中央神殿とアスカ
「う~ん。朝だぁ~」
「元気だね、アスカは」
「だってもうすぐムルムルに会えるんだもん!」
「それは良いけど、道中気を付けなよ。折角、町に着いたのにケガしてますってなったんじゃかわいそうだよ」
「分かってます」
んにゃ
「ふふっ、キシャルは初めてだよね。私のお友達なの、元気いっぱいの巫女さんだから仲良くできると思うよ。それにラネーと会うのも久しぶりだし」
ラネーはレダの妹のバーナン鳥だ。元々はアルバに住んでいたんだけど、シェルレーネ教で崇められており、巫女の要請もあって神殿に付いて行ったのだ。
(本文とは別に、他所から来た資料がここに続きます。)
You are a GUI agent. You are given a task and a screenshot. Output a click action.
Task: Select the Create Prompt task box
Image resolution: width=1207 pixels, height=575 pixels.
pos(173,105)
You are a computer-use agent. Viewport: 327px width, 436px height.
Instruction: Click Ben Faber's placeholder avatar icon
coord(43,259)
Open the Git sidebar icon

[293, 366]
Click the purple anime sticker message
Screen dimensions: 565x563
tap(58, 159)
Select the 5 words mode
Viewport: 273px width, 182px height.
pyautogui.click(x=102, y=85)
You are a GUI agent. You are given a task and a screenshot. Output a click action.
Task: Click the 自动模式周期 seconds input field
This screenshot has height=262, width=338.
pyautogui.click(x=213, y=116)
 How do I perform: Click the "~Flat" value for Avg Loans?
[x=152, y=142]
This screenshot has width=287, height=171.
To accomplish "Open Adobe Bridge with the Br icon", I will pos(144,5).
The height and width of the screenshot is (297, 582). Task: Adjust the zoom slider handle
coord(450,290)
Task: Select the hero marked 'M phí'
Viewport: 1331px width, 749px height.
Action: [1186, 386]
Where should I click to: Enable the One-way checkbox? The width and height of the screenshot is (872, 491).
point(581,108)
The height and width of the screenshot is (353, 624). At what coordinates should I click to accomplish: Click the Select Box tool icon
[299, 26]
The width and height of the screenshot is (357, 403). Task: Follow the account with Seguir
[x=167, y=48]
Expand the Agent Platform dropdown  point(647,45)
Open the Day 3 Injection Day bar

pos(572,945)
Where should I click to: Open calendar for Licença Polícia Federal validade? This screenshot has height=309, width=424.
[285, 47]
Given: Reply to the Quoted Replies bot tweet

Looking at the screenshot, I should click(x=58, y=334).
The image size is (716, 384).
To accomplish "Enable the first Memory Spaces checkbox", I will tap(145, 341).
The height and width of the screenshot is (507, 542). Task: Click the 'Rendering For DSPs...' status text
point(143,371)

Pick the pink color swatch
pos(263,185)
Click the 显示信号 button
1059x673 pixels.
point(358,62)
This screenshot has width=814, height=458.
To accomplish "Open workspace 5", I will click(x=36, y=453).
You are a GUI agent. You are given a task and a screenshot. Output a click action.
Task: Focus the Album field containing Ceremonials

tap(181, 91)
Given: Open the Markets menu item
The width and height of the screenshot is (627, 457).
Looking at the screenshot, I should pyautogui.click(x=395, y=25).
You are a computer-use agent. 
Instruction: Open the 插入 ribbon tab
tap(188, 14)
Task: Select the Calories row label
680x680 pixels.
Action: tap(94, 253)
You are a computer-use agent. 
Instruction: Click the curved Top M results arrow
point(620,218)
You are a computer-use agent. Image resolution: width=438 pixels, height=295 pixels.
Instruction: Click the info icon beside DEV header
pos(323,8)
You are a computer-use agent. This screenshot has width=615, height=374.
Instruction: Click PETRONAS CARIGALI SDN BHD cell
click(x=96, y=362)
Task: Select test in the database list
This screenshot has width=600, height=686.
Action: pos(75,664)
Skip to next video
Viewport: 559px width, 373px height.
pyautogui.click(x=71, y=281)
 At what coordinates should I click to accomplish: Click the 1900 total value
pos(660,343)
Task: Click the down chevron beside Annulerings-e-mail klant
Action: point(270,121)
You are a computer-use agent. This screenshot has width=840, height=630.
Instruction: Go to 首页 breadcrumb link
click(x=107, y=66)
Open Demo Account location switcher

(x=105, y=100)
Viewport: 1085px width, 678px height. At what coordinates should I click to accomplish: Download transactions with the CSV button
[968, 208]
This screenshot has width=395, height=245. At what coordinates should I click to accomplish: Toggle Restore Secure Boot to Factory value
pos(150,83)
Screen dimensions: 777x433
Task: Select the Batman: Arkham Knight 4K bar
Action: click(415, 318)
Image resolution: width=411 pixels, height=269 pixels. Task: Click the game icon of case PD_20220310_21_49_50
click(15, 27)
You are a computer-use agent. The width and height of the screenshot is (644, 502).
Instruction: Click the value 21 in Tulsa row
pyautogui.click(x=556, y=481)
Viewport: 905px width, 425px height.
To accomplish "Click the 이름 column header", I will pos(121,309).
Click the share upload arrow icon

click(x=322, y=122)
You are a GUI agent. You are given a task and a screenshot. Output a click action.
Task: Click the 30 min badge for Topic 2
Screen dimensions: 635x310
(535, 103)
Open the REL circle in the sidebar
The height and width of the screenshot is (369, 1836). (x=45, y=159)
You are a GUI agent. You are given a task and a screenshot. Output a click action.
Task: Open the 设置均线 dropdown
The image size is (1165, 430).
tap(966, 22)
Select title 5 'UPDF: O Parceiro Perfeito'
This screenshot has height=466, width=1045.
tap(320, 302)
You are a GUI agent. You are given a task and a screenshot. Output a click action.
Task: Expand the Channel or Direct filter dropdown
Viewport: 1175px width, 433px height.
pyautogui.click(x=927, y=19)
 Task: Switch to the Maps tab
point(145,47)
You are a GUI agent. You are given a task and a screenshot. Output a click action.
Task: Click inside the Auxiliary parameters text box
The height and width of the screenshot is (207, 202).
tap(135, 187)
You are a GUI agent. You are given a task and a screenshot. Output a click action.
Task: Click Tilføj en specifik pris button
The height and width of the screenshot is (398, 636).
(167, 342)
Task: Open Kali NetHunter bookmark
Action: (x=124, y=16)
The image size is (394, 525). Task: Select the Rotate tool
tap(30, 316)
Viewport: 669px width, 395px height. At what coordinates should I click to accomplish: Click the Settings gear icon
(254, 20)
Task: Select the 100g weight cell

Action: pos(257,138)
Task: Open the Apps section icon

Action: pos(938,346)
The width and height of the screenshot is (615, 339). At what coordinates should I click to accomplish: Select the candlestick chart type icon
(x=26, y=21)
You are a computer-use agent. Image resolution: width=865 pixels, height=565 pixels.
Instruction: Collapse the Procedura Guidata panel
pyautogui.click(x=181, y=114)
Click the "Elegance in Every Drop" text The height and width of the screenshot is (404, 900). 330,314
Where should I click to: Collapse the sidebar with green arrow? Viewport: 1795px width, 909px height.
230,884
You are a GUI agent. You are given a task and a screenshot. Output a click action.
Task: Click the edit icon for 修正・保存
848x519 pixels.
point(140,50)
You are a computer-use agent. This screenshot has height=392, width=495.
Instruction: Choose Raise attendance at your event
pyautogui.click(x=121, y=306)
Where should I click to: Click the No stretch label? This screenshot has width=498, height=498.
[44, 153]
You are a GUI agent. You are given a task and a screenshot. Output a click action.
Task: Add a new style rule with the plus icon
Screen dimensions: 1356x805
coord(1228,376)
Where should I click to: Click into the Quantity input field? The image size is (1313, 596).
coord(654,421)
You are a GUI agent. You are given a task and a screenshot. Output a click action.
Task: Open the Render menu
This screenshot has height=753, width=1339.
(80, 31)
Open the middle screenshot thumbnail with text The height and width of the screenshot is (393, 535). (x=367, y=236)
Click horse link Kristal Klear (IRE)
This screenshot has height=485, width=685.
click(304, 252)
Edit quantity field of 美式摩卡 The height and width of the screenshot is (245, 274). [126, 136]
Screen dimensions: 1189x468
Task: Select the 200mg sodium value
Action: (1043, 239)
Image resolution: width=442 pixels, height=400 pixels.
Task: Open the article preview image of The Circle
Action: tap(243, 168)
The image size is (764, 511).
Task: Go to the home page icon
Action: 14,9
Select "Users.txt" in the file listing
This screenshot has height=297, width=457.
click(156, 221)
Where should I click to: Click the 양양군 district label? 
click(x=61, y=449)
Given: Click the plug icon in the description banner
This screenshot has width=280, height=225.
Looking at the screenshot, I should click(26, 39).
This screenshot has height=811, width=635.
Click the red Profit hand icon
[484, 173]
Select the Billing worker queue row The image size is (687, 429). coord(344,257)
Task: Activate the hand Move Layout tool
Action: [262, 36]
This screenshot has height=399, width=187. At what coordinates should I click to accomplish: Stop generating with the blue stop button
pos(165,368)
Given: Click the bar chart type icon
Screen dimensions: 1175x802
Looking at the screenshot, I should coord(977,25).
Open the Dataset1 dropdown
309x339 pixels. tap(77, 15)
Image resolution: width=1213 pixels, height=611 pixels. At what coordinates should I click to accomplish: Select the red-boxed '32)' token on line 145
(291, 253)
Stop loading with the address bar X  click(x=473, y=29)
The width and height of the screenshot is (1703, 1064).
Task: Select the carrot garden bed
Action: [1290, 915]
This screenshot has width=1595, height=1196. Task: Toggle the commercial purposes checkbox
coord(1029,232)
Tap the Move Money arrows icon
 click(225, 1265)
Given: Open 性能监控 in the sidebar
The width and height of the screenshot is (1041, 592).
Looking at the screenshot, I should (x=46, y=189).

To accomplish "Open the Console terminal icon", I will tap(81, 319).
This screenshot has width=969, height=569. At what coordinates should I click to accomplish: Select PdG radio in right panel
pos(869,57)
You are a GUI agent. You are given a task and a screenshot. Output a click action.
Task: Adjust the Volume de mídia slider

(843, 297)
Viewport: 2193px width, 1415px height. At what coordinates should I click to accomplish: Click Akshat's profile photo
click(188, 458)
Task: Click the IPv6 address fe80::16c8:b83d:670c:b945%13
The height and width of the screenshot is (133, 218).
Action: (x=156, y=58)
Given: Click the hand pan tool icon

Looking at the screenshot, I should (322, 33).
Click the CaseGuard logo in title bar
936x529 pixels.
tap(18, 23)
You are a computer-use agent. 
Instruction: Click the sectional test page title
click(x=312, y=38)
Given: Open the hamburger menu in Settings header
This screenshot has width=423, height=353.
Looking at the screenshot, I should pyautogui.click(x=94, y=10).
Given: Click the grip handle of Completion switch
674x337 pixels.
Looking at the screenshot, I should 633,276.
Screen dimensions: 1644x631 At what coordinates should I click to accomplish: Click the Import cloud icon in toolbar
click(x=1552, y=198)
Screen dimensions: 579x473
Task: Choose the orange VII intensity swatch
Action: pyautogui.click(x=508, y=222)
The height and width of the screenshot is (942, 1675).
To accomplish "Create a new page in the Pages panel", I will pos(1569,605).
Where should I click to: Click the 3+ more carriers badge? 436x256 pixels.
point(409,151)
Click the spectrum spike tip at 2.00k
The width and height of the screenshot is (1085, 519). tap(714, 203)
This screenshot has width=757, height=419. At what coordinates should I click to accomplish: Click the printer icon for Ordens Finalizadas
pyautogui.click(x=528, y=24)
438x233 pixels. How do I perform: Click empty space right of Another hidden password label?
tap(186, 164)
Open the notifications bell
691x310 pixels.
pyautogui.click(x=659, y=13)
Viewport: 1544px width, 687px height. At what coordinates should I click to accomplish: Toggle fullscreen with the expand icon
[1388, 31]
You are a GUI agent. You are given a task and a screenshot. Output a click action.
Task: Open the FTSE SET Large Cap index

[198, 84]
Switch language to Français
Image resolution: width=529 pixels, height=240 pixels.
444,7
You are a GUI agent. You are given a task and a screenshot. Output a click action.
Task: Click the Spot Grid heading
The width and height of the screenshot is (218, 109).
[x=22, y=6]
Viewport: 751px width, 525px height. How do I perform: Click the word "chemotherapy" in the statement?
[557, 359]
行くのは良かったんだけど、神殿で大切にされている分、気軽に街の外に出られないので会いに行かないといけなくなってしまった。一度だけ街に来てくれたけど、それも特別だったみたいだしね。
「それじゃ、出発だね」
街を南側に出て行く。こっち側はそこそこ人の通りが多いので、道も安定している。中には商隊や乗合馬車もちらほらみられる。
「この辺はにぎわってますね」
「まあ、神殿から護衛が必要とはいえ、あの規模の町なら商売になるしね」
「護衛依頼を受ければよかったですかね?」
「どうだろうねぇ。都合よく、空いてる依頼があるとよかったけど、暮らすわけでもないのに安い依頼を受けてやるのもね」
「そうですね。引き受けた実績があるのも問題になることもありますし、ついてからでいいですよ」
「着いてから?リュートは中央神殿に着いてからも依頼受けるの?」
「まあ、僕自身は巫女様と知り合いでもないし、アスカは気にしないでいいからさ。そうでもしないと持ち合わせも厳しいし」
「特にリュートは男だから、下手に巫女と一緒だと面倒だね」
そっかぁ~、一緒に街を回りたかったけど別で回るしかないか。
「なら、空いてる予定があったら言ってね。その日は一緒に回ろ」
「いいの?」
「うん!折角、新しい街なんだし一緒の方が楽しいよ。でも、後の方にしてね」
「どうして?」
「その間にムルムルに穴場とかを聞いておくから」
「楽しみに待っているよ」
そんな話をしながらも街道を進んでいく。途中は馬車なんかに抜かれていくので、雨が降ってなくてよかったよ。中には手を振ってくれる護衛の人もいて手を振り返したりしてのんびりとした行程だった。そして、出発から4時間ほど経つと、ちょっと開けた休憩所があったので私たちはそこで休憩することにした。
「へ~、ここ広いですね」
「夕方出発だとここで泊まりとかだからね。馬車なんかは早いから」
奥にはちゃんとバーベキューに使えそうな設備もあり、いいところだな。
「折角ですし、早めのお昼にしませんか?」
「あたしは良いけど、準備は?」
「ちゃんとやりますよ」
程々にいい木があったりしたので、ついでに薪ラックと4人掛けのテーブルと椅子を作っておいた。特に何も塗ってないけど、風雨にさらされなければちょっとは持つだろう。使った後は奥の小屋に仕舞っておく。そうして出発しようとすると他のパーティーと出会った。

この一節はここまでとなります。